A few friends have asked how we got through the planning process, how long it took and what compromises we had to make, so I thought I would blog about it.

Top tip – If I give one piece of advice regarding the planning, it is don’t panic, don’t stress…take it as it comes and be prepared to compromise. The planners are not the enemy – we all have the same desire, which is keep this area of outstanding natural beauty, beautiful.

Before we did anything, including getting designs drawn up, we invited the county council’s landscape architect to look at our site and causally discuss our thoughts and gain their insight. This is officially called pre-planning. This visit occurred in March 2017 and we kept our fingers crossed to find out if they would support our endeavours once we got to the official planning stage.
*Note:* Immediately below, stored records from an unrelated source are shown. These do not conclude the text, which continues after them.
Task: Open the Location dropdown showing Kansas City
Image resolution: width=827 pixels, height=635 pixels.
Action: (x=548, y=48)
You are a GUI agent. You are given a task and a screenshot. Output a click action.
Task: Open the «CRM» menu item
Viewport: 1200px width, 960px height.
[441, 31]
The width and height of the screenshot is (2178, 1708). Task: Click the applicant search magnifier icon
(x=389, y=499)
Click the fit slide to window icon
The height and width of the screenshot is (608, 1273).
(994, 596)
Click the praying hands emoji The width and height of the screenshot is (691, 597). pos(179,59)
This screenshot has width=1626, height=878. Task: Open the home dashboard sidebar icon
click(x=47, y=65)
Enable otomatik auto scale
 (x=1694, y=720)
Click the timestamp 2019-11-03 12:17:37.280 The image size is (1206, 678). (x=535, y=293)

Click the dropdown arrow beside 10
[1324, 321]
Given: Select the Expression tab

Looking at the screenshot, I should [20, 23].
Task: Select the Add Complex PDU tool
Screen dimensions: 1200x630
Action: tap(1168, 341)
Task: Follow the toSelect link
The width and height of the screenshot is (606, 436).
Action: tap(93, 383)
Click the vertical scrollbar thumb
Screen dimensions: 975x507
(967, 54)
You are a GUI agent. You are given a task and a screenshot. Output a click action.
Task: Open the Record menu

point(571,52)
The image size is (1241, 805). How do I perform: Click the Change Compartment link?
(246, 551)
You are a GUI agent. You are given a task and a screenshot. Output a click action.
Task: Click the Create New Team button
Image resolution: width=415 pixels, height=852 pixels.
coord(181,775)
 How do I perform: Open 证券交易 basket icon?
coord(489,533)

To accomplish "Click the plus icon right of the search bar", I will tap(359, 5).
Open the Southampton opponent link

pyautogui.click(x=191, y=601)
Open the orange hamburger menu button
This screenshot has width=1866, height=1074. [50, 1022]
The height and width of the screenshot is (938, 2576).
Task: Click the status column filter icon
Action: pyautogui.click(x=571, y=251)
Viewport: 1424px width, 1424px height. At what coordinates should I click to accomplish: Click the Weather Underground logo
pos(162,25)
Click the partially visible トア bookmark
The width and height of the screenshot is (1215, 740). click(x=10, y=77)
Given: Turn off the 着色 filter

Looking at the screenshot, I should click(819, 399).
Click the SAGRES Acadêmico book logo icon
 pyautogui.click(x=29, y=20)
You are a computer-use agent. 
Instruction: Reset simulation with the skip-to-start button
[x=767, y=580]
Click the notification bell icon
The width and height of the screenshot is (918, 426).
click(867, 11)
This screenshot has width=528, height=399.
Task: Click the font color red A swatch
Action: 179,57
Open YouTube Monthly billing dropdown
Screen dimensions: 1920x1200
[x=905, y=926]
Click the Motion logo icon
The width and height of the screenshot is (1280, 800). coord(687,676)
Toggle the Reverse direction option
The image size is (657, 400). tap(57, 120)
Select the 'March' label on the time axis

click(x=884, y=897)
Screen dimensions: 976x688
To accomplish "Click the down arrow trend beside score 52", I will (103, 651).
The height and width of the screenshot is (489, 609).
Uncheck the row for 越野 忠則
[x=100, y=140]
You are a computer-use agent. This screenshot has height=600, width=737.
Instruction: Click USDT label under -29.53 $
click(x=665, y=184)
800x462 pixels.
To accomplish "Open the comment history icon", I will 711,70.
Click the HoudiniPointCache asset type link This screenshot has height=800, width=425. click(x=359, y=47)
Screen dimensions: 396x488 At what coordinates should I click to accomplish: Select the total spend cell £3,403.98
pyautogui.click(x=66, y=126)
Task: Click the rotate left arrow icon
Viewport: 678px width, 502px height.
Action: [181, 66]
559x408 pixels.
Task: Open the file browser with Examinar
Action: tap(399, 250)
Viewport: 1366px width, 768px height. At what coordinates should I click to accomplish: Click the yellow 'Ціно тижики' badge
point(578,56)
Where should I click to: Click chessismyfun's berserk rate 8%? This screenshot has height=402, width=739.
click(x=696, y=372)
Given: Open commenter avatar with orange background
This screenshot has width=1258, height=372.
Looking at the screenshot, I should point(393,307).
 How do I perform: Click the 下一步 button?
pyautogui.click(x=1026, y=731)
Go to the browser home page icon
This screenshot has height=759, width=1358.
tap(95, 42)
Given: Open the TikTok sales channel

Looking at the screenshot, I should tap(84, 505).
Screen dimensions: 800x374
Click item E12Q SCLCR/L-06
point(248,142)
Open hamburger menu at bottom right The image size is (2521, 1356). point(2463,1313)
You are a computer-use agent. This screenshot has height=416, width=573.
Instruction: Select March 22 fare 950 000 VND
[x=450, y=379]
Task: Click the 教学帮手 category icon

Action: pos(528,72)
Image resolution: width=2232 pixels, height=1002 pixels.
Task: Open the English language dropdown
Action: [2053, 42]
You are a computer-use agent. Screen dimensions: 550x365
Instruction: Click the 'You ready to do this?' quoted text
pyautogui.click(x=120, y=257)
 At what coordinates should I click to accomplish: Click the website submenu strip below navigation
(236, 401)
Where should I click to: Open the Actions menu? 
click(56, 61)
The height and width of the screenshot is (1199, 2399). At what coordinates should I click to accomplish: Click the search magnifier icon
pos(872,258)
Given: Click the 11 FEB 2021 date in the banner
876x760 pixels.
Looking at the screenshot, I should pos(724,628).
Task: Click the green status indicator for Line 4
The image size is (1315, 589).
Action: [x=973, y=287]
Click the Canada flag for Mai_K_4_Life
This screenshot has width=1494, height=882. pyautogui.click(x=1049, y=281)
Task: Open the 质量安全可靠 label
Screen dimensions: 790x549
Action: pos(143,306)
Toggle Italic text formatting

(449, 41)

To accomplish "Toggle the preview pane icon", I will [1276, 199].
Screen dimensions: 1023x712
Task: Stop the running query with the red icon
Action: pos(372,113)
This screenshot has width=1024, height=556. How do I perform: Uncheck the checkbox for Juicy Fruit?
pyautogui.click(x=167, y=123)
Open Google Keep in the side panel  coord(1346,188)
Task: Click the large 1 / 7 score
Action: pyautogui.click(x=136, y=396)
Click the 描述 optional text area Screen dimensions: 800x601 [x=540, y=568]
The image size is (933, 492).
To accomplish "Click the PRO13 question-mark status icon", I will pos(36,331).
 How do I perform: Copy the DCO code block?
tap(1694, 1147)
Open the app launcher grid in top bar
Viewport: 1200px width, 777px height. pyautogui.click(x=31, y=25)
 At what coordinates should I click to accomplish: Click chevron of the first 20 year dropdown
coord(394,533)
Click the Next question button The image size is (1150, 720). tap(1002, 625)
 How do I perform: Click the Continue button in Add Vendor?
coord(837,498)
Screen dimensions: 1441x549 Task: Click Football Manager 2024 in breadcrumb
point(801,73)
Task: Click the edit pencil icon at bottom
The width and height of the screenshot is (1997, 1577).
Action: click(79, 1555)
A few weeks passed, and the news was in! Would the landscape architect support our hopes and dreams? NO!

Why? Being in an area of outstanding natural beauty was our main nemesis, coupled with the site’s “open nature”. Frustratingly this was all assessed via aerial photos and maps only – we had hoped for a physical visit.

This was a setback, as it could jeopardise the chances of getting planning through with the council. In fact, based on this feedback from the landscape architect the planning officer discouraged us from continuing. But we were determined to make our dream a reality, so we took onboard the concerns and decided to push ahead, which included paying (quite a hefty sum) for an environmental impact report that properly assessed the local environment, how the site was already being used and what impact the plans would have on the area.

Fast forward to September 2017, our plans were drawn up, which answered most of the concerns and we submitted them to Somerset County Council Planning. Then joy upon joy we were granted permission, despite earlier suggestions not to proceed. Hurdle number one, cleared – how many more will we face?